Your goal
Give as output the line that contains "[expand child menu] (403, 2395)", followed by every remaining line of the entries, unchanged and with nothing added.

--- Extracted entries Enclosed Below ---

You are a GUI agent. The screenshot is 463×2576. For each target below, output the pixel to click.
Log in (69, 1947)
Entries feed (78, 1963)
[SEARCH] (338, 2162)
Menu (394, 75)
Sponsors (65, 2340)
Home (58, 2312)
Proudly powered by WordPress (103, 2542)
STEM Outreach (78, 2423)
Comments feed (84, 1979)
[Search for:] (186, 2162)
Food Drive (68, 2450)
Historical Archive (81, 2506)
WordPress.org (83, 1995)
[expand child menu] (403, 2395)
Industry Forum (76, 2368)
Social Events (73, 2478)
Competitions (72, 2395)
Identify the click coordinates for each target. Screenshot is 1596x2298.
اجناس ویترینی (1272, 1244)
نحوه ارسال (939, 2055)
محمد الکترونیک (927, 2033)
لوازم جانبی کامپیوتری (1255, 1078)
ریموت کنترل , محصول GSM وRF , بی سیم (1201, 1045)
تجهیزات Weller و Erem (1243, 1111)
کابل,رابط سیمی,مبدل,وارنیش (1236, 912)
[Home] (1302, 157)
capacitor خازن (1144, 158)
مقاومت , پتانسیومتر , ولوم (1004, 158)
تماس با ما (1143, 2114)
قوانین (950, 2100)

--- End of Enclosed Extracted entries ---

Task answer
[expand child menu] (403, 2395)
Industry Forum (76, 2368)
Social Events (73, 2478)
Competitions (72, 2395)
Identify the click coordinates for each target. Screenshot is 1596x2298.
اجناس ویترینی (1272, 1244)
نحوه ارسال (939, 2055)
محمد الکترونیک (927, 2033)
لوازم جانبی کامپیوتری (1255, 1078)
ریموت کنترل , محصول GSM وRF , بی سیم (1201, 1045)
تجهیزات Weller و Erem (1243, 1111)
کابل,رابط سیمی,مبدل,وارنیش (1236, 912)
[Home] (1302, 157)
capacitor خازن (1144, 158)
مقاومت , پتانسیومتر , ولوم (1004, 158)
تماس با ما (1143, 2114)
قوانین (950, 2100)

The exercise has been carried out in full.